Trigun is like Evangelion. It started as a shounen story -- meaning its audience is young boys (middle school/high school). Just like Yu-Gi-Oh, One Piece, Ranma 1/2, Bleach, and Naruto. Nothing too serious, usually with lots of goofy guys, grumpy girls, and comical situations. But halfway through its run, it stopped being shounen and went a different direction. A mature direction with lots of violence, adult situations, and angst.

Personally, I think this is a winning formula. It starts off light and fluffy and becomes dark and depressing (and confusing). It's how you know things have changed, that the characters are evolving and the goal posts are being pushed back. This also creates great fan fiction.

When Dreams Change focuses on Trigun's main enemy, a person you barely ever see, but is the hand that moves the plot. His name is Millions Knives (or Knives Millions, depending on how you translate -- both are equally ridiculous). Knives is the brother of the main protagonist, Vash, both of whom are sorta aliens who start as human babies and grow up on a generation ship.

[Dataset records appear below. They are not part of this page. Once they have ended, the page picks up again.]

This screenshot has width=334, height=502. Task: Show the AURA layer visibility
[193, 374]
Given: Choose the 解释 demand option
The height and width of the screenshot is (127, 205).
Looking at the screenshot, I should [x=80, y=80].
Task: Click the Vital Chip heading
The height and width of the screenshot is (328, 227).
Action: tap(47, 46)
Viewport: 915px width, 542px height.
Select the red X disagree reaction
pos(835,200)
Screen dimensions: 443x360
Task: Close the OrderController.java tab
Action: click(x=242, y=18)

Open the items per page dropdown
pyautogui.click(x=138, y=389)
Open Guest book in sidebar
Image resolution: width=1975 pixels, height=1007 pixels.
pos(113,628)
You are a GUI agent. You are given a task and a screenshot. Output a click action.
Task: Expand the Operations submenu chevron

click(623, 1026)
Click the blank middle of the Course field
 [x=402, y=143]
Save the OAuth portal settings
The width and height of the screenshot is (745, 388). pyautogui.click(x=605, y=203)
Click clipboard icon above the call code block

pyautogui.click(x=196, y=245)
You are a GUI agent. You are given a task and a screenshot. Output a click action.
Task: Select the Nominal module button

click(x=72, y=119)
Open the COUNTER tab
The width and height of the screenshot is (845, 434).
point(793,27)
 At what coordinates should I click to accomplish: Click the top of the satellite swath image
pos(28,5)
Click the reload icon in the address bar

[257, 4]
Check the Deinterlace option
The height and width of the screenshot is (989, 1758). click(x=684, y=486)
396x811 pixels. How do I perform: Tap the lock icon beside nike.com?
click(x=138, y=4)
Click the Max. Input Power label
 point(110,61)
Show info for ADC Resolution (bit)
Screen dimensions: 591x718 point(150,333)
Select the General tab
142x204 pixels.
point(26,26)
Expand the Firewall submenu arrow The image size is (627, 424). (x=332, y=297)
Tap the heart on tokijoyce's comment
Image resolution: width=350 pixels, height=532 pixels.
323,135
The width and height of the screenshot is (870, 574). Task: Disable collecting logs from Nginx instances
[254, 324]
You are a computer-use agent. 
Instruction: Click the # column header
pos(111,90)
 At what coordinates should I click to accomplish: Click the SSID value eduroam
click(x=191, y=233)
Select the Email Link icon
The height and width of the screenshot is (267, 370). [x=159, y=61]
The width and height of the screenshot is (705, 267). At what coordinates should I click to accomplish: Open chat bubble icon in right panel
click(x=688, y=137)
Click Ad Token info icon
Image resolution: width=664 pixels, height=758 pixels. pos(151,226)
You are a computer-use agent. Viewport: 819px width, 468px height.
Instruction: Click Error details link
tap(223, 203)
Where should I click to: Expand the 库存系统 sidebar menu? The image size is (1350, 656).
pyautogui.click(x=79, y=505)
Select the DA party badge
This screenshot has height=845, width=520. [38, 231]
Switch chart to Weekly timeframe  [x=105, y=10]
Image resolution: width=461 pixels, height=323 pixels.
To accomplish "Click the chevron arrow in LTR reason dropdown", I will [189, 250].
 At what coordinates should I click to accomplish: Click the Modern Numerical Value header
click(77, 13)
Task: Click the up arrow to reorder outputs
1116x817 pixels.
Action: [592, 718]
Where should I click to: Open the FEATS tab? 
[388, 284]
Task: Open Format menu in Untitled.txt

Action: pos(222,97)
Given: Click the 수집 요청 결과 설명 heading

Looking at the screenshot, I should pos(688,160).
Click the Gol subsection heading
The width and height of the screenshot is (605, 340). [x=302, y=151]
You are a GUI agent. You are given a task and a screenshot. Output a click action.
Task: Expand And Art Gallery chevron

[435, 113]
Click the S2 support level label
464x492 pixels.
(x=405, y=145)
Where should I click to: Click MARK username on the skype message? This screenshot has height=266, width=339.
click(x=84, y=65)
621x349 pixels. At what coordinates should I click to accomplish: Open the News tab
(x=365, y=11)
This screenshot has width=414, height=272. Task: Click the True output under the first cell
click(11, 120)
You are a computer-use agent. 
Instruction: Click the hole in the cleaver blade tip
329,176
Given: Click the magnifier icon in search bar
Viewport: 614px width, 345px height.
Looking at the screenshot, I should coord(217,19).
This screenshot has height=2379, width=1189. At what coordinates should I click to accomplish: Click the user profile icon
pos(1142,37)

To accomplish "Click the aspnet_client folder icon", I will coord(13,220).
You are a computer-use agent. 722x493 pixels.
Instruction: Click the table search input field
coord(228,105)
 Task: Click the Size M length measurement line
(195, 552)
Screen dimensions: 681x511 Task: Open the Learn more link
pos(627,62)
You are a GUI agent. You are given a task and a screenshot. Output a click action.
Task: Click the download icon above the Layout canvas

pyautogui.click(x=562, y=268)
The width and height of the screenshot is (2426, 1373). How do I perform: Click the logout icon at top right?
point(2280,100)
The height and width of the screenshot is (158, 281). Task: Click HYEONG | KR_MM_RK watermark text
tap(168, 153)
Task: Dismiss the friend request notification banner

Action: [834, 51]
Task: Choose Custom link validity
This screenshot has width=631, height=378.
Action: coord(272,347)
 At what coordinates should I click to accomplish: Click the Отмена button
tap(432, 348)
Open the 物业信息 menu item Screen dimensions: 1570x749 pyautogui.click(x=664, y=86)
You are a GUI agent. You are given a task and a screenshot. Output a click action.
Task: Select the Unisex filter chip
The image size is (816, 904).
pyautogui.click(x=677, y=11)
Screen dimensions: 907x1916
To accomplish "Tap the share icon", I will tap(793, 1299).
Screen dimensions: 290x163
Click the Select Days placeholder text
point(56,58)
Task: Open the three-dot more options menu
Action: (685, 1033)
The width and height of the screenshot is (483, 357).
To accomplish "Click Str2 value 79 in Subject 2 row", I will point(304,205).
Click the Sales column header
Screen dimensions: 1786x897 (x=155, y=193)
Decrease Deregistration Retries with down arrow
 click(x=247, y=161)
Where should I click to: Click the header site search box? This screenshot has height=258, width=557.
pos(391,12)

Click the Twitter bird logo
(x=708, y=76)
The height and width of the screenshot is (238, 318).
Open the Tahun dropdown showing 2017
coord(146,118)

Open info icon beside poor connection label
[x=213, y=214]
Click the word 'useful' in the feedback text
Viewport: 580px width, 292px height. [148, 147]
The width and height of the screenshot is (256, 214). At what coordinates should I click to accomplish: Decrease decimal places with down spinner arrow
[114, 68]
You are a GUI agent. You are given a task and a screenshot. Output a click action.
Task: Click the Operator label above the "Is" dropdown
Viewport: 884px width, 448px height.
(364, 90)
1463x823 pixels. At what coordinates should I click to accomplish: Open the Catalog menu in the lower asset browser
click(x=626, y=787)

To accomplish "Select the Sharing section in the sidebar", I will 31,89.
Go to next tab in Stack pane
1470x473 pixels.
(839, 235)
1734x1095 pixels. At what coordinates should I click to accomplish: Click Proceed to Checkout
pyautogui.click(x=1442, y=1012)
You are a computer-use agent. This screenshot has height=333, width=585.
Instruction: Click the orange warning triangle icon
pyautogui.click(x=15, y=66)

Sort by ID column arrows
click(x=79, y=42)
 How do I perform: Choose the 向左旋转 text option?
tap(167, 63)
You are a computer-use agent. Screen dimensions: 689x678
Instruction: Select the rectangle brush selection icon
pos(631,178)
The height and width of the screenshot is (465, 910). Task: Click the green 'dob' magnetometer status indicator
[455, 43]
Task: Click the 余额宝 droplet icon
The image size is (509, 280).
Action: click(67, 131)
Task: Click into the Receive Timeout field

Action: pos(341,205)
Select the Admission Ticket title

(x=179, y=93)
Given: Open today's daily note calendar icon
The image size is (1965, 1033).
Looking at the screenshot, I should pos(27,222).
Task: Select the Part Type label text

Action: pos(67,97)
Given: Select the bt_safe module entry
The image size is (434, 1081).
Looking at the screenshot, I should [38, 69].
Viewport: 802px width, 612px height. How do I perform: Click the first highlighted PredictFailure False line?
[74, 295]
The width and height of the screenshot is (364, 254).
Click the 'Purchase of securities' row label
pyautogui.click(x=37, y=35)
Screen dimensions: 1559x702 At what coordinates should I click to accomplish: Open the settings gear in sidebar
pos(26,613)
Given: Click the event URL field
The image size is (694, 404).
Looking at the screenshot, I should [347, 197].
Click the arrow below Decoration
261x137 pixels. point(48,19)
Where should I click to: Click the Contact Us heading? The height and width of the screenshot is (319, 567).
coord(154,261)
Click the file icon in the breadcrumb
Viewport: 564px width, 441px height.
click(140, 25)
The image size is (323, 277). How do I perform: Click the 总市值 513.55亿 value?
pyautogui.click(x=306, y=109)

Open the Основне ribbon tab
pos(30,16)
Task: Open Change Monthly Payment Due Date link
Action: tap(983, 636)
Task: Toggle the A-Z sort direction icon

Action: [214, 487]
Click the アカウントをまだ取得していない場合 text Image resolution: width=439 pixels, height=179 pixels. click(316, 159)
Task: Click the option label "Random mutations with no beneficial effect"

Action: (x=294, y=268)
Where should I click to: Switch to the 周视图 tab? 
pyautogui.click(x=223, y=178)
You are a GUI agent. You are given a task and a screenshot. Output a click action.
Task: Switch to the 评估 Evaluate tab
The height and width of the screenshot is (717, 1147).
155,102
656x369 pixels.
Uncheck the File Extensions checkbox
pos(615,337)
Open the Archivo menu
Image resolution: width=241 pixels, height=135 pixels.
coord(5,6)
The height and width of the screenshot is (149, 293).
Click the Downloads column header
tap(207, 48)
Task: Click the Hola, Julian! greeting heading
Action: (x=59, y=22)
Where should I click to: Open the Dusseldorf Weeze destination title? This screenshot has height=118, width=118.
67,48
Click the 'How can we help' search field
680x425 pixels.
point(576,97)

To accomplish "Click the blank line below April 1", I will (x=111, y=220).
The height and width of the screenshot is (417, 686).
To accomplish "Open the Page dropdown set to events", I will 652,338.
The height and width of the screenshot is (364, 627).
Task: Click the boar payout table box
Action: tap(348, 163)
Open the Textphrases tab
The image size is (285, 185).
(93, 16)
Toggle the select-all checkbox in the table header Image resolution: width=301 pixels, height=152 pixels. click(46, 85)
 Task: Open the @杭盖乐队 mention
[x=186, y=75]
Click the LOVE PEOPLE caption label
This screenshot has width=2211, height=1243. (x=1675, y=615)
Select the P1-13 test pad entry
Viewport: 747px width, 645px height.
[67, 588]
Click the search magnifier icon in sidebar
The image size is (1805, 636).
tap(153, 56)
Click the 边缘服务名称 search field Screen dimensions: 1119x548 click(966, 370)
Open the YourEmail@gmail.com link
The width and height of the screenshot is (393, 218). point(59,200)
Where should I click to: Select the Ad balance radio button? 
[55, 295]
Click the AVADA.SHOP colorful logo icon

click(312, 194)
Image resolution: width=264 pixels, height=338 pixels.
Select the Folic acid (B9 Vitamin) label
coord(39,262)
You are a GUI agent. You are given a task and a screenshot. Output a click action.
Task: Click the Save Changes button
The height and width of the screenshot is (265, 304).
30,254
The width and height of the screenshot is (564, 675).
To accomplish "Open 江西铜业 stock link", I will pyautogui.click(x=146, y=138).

The basic theme of the series is "do you kill the spiders to save the butterflies?", made apparent when the two brothers diverge.  Vash is the good, but unlucky guy with a no-kill policy.  Knives wants to either genocide or enslave the inferior humans (after he's mistreated on the ship).


He's a fascinating bad guy, much like Hannibal Lecter or Othello's Iago in the way he manipulates events to both destroy his brother's ideals and gain power.   But he's the secondary character in When Dreams Change. The real main character is a Mary Sue.

Whoa, what? Did he say that? One of the deadly sins of fan fiction? He's recommending a Mary Sue?

Well, I don't have verification of that, but it feels like a Mary Sue. It's a self-insertion fic that starts right at the point of entry. There's no explanation of why she's there. There's no back story, until it's slowly revealed throughout . She's not perfect. In fact, she's rather bitchy, cold, and unlikeable. (I'm not doing a good job of selling this, am I?) But as the story goes, her troubled past comes out (and boy, is it troubled), and you learn why. And it works, it's plausible, and it's earned.

It reminds me of if a young girl went on a road trip with a Terminator Hitler. It's long, but worth it, and you know how I like those slow burns. It was well-written--I felt like I was there, like I was feeling the character's pain. There's charm in the journey.  It's a great example of an injection story done right. I just hope that's not the real author's back story.